Belum lama memang, tepat enam bulan yang lalu aku mengenal
mereka. Di sebuah surau yang baru saja dibangun. Di antara perkampungan yang
ditempati warga. Sedikit dari pemilik rumah berkunjung ke surau meski hanya
sekedar shalat. Ku ak menyangka, ketika kutahu bahwa di sana tidak begitu aktif
dengan keagamaan. Orang tua yang membiarkan anaknya bermain dan melupakan
pengajian. Namun, ada setitik cahaya yang menyala, tatkala aku diberikan amanah
untuk mengajar ngaji di sana. Mengajar anak-anak yang berusia dua sampai dengan
lima tahun. Selebihnya, pamanku yang mengajar.
Ini bukan di kampungku. Ini terletak di sebrang kampungku.
Aku kira tempat ini peduli akan ilmu agama. Namun ternyata tingkat kesadarannya
masih rendah. Itu pun ketika pamanku menghidupkan di malam hari untuk usia
anak-anak di atas lima tahun yang belum lama berjalan. Kemudian disusul aku
yang mengajar ngaji anak-anak di sore hari selepas shalat ashar.
Aku senang menerima tawaran itu. Mengajar ngaji anak-anak.
Betapa ini adalah awal aku menghidupkan pengajian, untuk anak-anak pula.
Sebelumnya aku pernah mengajar TK selama dua hari saja.
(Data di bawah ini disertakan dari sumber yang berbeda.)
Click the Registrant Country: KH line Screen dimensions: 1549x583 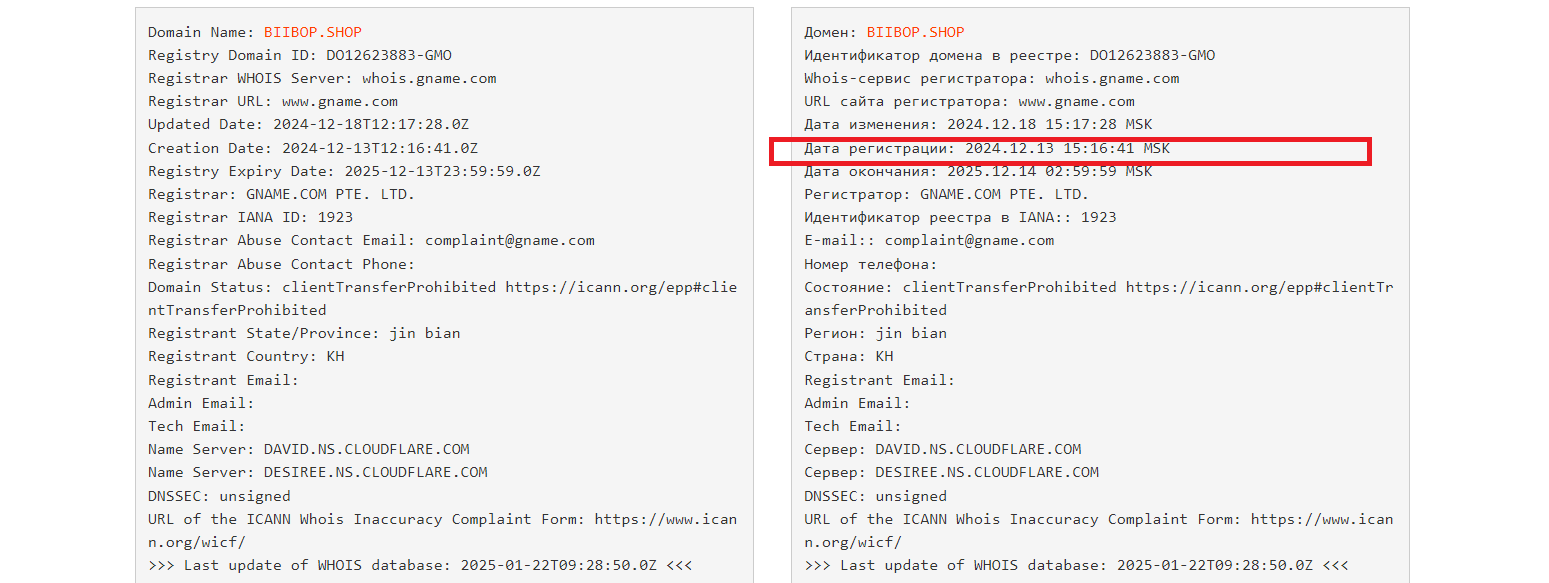click(246, 356)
Kemudian saat ini aku
kembali dipertemukan oleh anak-anak yang membuatku merasa nyaman dan aku ingin
selalu bersama mereka.
Aku mengajar hanya tiga hari dalam satu minggu – Senin,
Rabu, dan Jum’at. Ini adalah permintaan ketua RT setempat agar anak-anak tidak
cepat bosan. Apa katanya bilang? Tidak cepat bosan? Yang benar saja mengaji ada
kata “bosan”? Justeru semakin anak sering mengaji maka semakin pintarlah ia. Tapi
kumemakluminya. Mereka masih anak-anak balita yang belum bisa konsisten
mengaji, syukur-syukur orang tua dari mereka selalu mendukung untuk mengaji dan
membimbingnya pula di rumah.
Aku senang. Teringat ketika pertama kali berjumpa dengan
anak-anak. Ketika itu tepat di tanggal 17 Agustus 2015, di hari kemerdekaan
Indonesia. Anak-anak langsung bercerita kepadaku tentang apa yang terjadi di
kampungnya dengan hari itu, tentunya ada perayaan-perayaan yang dilakukan di
kampungnya. Mereka terus bercerita, aku mendengarkan. Padahal ini baru awal
dari pertemuan mengaji, ternyata mereka menerimaku.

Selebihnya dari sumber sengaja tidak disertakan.